Można powiedzieć, że auto zostało zaprojektowane według schematu, który BMW powiela od lat. Seria 5 wzoruje się na wcześniej zaprezentowanej nowej serii 7; jest jakby jej młodszą siostrą. Stylistycznej rewolucji nie ma, bo nie tego oczekują klienci segmentu premium. Ciekawostką jest, że w tym modelu słynne 'nerki’ BMW potrafią się otwierać i zamykać w celu optymalizacji aerodynamiki. Jeśli dla kogoś podstawowy design jest zbyt grzeczny, może oczywiście dokupić M-pakiet z trochę agresywniejszymi liniami. Auto jest w każdą stronę o kilka milimetrów większe od swojego poprzednika i przestronniejsze w środku.

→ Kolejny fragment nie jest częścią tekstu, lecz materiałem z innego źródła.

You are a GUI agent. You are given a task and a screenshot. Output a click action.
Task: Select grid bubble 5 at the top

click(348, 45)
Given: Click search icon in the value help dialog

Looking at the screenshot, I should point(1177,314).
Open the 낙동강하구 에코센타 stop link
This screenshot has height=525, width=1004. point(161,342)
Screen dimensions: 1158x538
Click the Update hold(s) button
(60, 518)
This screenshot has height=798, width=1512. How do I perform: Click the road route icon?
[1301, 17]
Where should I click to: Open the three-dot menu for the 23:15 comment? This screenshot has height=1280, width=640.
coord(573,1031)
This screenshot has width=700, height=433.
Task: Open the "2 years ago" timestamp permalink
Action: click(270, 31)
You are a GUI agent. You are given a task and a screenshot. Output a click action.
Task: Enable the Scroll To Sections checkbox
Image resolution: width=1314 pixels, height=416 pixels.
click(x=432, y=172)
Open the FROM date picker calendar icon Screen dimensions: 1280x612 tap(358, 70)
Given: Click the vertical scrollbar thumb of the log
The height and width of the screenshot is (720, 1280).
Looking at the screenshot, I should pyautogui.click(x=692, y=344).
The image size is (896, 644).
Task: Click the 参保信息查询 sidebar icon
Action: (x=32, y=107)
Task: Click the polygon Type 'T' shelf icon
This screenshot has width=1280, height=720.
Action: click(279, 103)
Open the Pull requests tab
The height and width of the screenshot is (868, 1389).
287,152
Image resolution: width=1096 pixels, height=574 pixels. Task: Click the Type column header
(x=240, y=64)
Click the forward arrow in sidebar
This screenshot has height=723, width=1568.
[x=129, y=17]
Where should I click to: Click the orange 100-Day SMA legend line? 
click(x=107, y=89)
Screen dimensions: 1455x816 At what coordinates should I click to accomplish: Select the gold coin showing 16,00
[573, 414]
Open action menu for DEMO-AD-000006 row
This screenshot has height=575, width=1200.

Nowością jest płyta podłogowa nowej generacji, której konstrukcja wraz z lżejszymi panelami nadwozia oszczędza około 100 kg masy. To oczywiście przekłada się na szybkość i wrażenia z jazdy, zwłaszcza przy systemie skrętnych tylnych kół i adaptacyjnym zawieszeniu. Nowe BMW będzie na tyle inteligentne, żeby podróżować samoczynnie w trasie, nawet jeśli ruch jest powolny i mało płynny. Do tego oczywiście system iDrive nowej generacji.
W gamie silnikowej 'piątki’ pojawią się nowe pozycje. Model 530i otrzyma nieco mocniejszy dwulitrowy motor, a na szczycie pojawi się 540i z motorem 3.0 o mocy 335 KM. Jest to o 35 koni więcej niż w obecnym 535i, którego zastępuje. Z tym silnikiem i napędem xDrive 540i potrafi osiągnąć pierwszą 'setkę’ w 4,7 s. Nie pozostaje nic innego, jak czekać na nowe M5 G30.